- **Quoted text**:

Andersson said the man, who was out of bullets, began to savagely beat him, slamming the cop’s head into the ground. While the situation looked bleak, another guy named Thomas Yoxall, 43, suddenly arrived on the scene — and changed everything.
As Yoxall drove up, he quickly realized that what he thought was a routine traffic stop was something else entirely, CNN reported.
A former felon who was charged with theft in 2000 and later changed his life around and found God, grabbed his firearm, got out of his car and took action.
“He’s beating him in a savage way. Just fist after fist,” Yoxall recalled of the scene. “I yell out to the suspect to stop, I said ‘get off him!’ His facial expression, the look in his eye (was) ‘evil’ if I had to put a word on it.”
Realizing the dire nature of the situation, Yoxall told Penuelas-Escobar to stop and, when he didn’t, he fired two shots, killing Penuelas-Escobar and saving Andersson’s life.
The cop, who is eternally grateful, has said he’s not sure he would be here still if not for the heroic and kind act. As for Yoxall, he believes his presence at the scene was divine in nature.

- **Listed entries**:

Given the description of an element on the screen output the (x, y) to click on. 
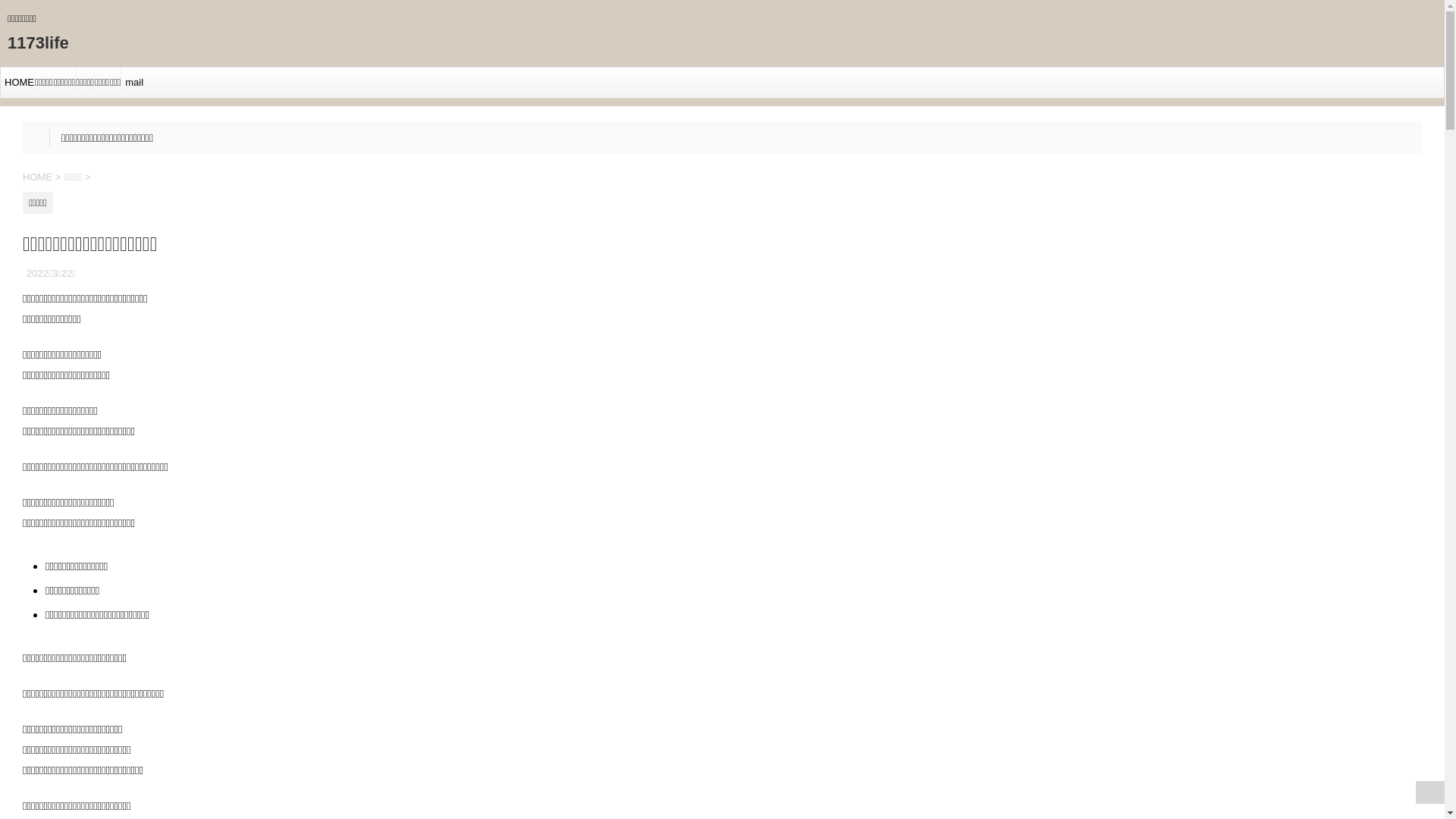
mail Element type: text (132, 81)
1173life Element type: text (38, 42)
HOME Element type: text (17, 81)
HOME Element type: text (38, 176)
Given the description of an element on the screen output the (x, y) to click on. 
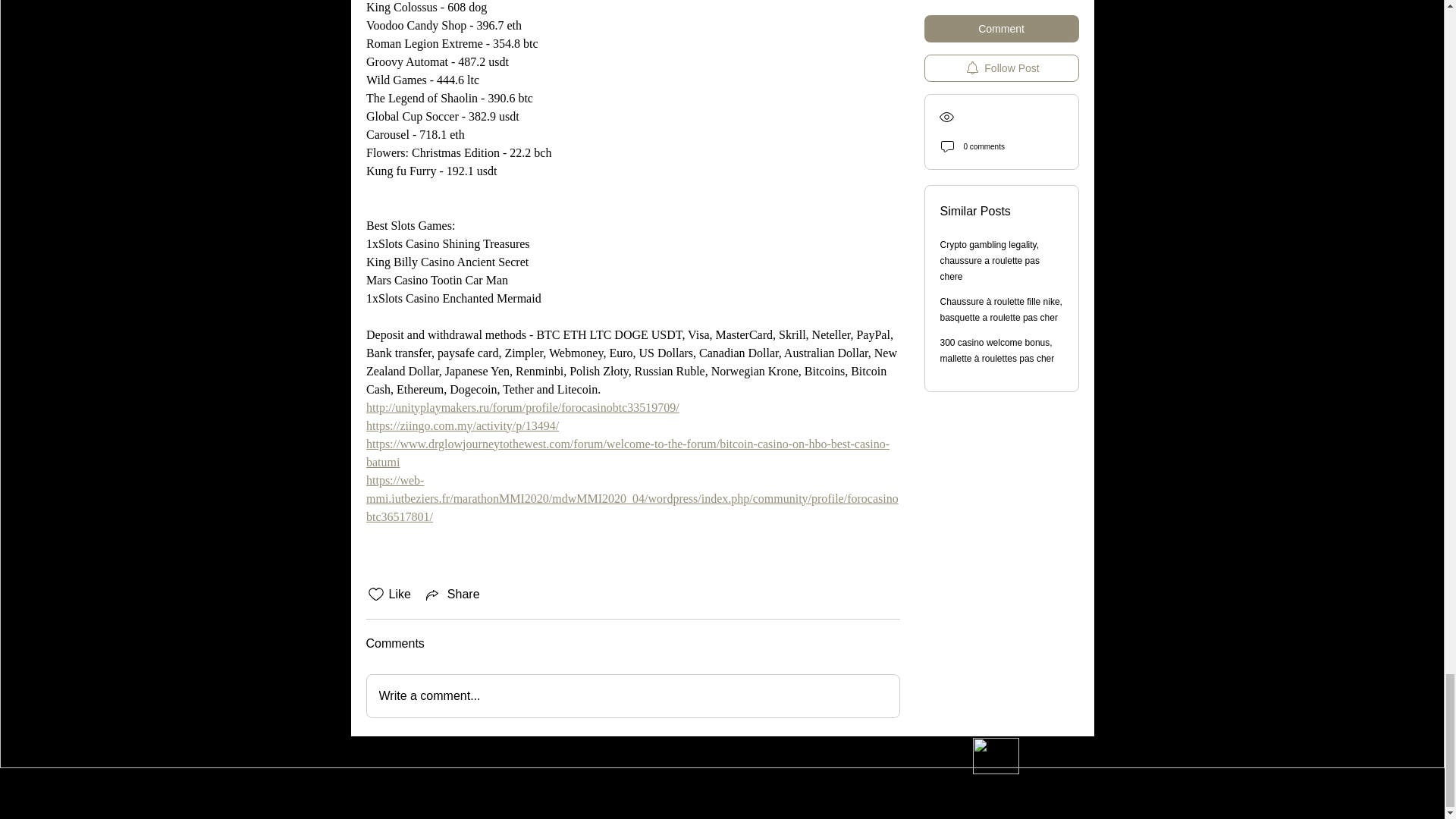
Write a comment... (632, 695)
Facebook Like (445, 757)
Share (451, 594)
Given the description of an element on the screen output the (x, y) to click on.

- **Problem set**:
1. Substitute "ordinary traffic stop" for "routine traffic stop" in the excerpt about the roadside rescue, and give the passage between "Andersson said the" and "entirely, CNN reported.", inclusive.
2. Answer these questions from the excerpt about the roadside rescue:
(a) How old is Thomas Yoxall?
(b) What was Yoxall charged with in 2000?
(c) How many shots did Yoxall fire?
3. How would the excerpt about the roadside rescue go on? Continue it from where it stops.
None of the entries is needed here.

- **Answers to each task**:
1.
Andersson said the man, who was out of bullets, began to savagely beat him, slamming the cop’s head into the ground. While the situation looked bleak, another guy named Thomas Yoxall, 43, suddenly arrived on the scene — and changed everything.
As Yoxall drove up, he quickly realized that what he thought was a ordinary traffic stop was something else entirely, CNN reported.

2.
(a) 43
(b) Theft
(c) Two

3.
“God chose to put me in that place at that particular moment,” Yoxall told CNN. “I just can’t see an evil like that perpetuated without intervening.”
Yoxall did tell reporters back in January that he struggled with taking a life and that he sought advice from his pastor afterward, but that he would do the same thing again if he had to, the Arizona Republic reported.
“I did save somebody’s life that morning, but I had to take somebody else’s life in the process and that’s difficult to reconcile,” he said.
In the end, though, Yoxall said he’s thankful he was able to help.
“I’m just thankful that I was able to respond, (in a way) that ultimately saved Trooper Andersson’s life,” he said. “I feel that it’s a right and a privilege to be a private gun owner, and with that right and privilege comes a great responsibility.”